Try it ->
Each line of the entries, from the first to the line containing "Task: Enable Force integrity check at startup", is to be transcribed exactly as it stands; include no other lines.

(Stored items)
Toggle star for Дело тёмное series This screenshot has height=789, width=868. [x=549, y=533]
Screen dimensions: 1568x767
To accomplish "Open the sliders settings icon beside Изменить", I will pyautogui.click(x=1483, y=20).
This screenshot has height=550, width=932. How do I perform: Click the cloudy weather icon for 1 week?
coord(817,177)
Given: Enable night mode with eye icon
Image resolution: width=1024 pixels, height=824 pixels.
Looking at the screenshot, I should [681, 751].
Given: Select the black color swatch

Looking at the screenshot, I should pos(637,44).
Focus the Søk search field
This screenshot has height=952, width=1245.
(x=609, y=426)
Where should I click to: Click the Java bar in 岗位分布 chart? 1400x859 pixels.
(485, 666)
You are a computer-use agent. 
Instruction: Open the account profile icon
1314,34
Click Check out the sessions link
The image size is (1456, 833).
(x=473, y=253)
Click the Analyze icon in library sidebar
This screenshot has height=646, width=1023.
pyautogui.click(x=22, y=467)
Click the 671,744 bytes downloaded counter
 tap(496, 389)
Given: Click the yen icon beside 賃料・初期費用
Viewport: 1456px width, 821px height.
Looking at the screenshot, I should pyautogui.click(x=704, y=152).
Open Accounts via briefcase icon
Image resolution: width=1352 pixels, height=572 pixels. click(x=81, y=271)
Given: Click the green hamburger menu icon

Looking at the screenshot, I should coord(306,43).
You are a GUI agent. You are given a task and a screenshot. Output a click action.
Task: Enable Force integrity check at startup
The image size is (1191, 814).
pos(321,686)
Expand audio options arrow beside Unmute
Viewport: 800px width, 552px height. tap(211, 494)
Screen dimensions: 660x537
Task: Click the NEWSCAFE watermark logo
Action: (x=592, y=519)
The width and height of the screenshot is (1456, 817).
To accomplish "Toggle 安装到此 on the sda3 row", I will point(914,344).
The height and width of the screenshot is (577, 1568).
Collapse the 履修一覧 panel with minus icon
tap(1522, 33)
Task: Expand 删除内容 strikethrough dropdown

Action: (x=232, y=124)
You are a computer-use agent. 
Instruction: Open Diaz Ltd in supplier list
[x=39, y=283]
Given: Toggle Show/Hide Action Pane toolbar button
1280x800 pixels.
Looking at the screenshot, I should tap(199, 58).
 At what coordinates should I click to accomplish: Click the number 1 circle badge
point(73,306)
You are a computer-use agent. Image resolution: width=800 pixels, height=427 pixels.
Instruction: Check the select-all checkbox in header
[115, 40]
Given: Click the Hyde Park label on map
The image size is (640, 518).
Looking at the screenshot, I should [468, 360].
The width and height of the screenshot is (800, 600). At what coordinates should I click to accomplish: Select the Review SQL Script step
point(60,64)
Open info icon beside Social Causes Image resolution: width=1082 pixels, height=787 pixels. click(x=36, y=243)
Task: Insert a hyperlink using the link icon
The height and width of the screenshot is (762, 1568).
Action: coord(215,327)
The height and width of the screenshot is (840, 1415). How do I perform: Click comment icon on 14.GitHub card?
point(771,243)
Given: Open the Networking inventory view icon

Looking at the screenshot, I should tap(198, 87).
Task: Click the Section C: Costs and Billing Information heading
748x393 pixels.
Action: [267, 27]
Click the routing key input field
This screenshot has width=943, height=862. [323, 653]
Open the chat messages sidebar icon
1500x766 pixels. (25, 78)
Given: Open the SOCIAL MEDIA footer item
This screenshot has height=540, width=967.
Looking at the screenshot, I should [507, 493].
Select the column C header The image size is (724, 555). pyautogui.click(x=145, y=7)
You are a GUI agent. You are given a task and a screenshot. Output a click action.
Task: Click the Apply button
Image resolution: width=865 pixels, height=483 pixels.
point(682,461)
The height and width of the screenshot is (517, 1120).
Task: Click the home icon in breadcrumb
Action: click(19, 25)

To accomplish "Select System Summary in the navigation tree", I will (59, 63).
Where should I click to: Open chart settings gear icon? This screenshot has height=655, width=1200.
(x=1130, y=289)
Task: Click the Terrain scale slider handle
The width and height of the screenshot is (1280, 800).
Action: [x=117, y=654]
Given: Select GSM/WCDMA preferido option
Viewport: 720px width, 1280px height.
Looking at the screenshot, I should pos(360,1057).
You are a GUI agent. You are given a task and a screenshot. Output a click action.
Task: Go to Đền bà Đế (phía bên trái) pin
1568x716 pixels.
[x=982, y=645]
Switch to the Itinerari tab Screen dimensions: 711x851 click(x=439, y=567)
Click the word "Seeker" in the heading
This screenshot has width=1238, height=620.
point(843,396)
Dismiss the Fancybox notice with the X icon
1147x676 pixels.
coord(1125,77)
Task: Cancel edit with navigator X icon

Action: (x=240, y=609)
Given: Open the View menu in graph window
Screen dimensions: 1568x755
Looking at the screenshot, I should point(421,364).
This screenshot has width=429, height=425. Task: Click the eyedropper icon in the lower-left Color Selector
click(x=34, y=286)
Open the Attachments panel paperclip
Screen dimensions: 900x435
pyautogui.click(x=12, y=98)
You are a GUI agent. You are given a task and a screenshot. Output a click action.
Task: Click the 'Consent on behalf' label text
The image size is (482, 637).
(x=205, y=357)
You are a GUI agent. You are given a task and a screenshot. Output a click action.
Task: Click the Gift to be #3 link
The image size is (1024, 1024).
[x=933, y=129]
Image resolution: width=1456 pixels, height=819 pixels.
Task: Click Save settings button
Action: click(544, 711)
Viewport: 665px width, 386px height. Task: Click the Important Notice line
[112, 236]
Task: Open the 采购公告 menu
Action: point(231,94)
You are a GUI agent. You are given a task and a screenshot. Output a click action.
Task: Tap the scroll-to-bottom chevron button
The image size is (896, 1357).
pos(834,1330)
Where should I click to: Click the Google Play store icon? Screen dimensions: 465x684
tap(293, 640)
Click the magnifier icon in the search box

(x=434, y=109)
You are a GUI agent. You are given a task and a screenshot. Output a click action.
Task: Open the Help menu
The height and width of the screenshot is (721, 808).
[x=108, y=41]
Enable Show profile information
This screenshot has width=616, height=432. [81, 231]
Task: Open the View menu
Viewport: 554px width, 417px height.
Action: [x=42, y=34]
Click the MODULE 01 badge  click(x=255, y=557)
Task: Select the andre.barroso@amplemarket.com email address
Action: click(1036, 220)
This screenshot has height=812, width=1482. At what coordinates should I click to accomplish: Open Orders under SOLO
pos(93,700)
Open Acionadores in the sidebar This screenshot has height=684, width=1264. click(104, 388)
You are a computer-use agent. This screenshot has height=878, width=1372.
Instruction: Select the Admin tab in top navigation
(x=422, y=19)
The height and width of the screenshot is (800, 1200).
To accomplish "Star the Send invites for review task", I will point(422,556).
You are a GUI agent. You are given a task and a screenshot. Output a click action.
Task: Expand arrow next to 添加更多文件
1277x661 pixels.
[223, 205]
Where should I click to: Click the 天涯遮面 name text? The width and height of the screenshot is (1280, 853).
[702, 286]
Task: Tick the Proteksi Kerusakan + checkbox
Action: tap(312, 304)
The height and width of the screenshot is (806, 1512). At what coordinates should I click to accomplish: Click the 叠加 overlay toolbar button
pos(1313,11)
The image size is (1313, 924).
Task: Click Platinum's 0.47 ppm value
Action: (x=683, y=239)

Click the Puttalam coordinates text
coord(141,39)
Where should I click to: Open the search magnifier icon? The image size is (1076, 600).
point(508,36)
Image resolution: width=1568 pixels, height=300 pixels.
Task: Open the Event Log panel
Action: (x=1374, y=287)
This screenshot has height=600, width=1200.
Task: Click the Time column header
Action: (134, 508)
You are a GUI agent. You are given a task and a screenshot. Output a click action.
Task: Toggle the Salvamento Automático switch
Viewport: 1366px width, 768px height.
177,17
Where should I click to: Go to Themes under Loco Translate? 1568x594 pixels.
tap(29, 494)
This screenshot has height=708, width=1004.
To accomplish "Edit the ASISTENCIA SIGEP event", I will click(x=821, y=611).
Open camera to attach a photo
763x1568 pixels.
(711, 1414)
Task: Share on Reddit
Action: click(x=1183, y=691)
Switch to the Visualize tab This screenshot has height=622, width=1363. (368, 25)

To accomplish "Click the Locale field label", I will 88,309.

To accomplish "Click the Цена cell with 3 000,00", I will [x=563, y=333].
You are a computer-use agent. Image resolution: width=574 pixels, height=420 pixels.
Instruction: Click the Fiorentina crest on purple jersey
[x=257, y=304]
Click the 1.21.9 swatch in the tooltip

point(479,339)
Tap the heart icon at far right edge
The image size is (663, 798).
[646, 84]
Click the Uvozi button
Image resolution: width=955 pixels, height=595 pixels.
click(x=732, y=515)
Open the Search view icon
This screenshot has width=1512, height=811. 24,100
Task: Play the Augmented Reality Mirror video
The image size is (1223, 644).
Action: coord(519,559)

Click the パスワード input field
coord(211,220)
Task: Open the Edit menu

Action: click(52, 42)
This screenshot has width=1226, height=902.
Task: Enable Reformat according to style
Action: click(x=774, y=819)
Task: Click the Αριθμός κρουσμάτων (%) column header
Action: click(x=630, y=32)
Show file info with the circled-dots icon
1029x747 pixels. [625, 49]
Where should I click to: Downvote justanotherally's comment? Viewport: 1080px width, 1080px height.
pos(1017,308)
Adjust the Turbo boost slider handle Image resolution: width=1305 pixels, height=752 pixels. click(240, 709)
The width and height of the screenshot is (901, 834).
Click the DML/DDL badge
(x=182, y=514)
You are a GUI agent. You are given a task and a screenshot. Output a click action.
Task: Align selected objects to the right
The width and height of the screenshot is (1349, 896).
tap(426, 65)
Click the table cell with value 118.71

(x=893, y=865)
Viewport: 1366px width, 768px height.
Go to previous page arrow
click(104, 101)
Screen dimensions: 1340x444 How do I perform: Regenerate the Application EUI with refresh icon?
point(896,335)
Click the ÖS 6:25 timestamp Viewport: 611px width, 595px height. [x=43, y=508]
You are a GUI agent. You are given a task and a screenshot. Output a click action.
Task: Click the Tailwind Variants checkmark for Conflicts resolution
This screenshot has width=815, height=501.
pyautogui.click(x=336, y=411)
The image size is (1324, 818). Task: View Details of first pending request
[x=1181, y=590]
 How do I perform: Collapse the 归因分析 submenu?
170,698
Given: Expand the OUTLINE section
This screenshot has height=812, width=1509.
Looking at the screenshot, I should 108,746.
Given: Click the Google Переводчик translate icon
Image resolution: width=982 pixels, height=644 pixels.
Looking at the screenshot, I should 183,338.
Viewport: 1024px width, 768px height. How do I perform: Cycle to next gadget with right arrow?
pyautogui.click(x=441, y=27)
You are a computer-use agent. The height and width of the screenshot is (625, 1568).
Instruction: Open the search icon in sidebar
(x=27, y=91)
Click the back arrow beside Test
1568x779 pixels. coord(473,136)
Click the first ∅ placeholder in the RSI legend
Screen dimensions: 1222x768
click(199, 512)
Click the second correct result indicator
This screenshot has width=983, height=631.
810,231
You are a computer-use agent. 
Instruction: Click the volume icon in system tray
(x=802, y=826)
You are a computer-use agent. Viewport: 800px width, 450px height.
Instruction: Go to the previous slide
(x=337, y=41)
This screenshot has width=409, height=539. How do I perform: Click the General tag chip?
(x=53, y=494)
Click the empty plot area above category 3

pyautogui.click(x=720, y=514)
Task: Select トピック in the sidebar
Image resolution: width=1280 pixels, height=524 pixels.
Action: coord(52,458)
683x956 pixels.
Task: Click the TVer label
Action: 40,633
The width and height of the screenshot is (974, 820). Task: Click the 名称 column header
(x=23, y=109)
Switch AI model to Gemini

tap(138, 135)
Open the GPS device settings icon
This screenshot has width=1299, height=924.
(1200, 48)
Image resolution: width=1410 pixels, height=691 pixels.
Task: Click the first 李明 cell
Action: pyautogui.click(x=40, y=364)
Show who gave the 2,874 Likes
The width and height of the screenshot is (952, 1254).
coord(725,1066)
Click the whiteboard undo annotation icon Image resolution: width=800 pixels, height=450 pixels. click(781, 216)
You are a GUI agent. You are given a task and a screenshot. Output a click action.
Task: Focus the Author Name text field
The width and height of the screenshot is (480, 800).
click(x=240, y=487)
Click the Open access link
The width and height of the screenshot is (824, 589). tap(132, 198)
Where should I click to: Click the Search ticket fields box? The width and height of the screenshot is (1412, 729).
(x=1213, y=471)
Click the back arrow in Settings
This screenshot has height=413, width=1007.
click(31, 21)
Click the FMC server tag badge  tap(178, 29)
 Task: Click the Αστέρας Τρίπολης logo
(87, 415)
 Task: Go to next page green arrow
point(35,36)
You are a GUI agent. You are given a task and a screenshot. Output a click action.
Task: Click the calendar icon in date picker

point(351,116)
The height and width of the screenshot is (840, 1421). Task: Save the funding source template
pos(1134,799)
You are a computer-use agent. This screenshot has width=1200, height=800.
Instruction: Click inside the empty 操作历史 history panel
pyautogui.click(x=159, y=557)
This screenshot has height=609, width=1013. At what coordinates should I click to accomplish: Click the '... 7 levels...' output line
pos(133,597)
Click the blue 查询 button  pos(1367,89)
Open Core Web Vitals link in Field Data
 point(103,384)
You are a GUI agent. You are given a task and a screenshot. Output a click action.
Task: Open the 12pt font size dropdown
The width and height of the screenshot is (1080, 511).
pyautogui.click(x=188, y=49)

Response ->
Toggle star for Дело тёмное series This screenshot has height=789, width=868. [x=549, y=533]
Screen dimensions: 1568x767
To accomplish "Open the sliders settings icon beside Изменить", I will pyautogui.click(x=1483, y=20).
This screenshot has height=550, width=932. How do I perform: Click the cloudy weather icon for 1 week?
coord(817,177)
Given: Enable night mode with eye icon
Image resolution: width=1024 pixels, height=824 pixels.
Looking at the screenshot, I should [681, 751].
Given: Select the black color swatch

Looking at the screenshot, I should pos(637,44).
Focus the Søk search field
This screenshot has height=952, width=1245.
(x=609, y=426)
Where should I click to: Click the Java bar in 岗位分布 chart? 1400x859 pixels.
(485, 666)
You are a computer-use agent. 
Instruction: Open the account profile icon
1314,34
Click Check out the sessions link
The image size is (1456, 833).
(x=473, y=253)
Click the Analyze icon in library sidebar
This screenshot has height=646, width=1023.
pyautogui.click(x=22, y=467)
Click the 671,744 bytes downloaded counter
 tap(496, 389)
Given: Click the yen icon beside 賃料・初期費用
Viewport: 1456px width, 821px height.
Looking at the screenshot, I should pyautogui.click(x=704, y=152).
Open Accounts via briefcase icon
Image resolution: width=1352 pixels, height=572 pixels. click(x=81, y=271)
Given: Click the green hamburger menu icon

Looking at the screenshot, I should coord(306,43).
You are a GUI agent. You are given a task and a screenshot. Output a click action.
Task: Enable Force integrity check at startup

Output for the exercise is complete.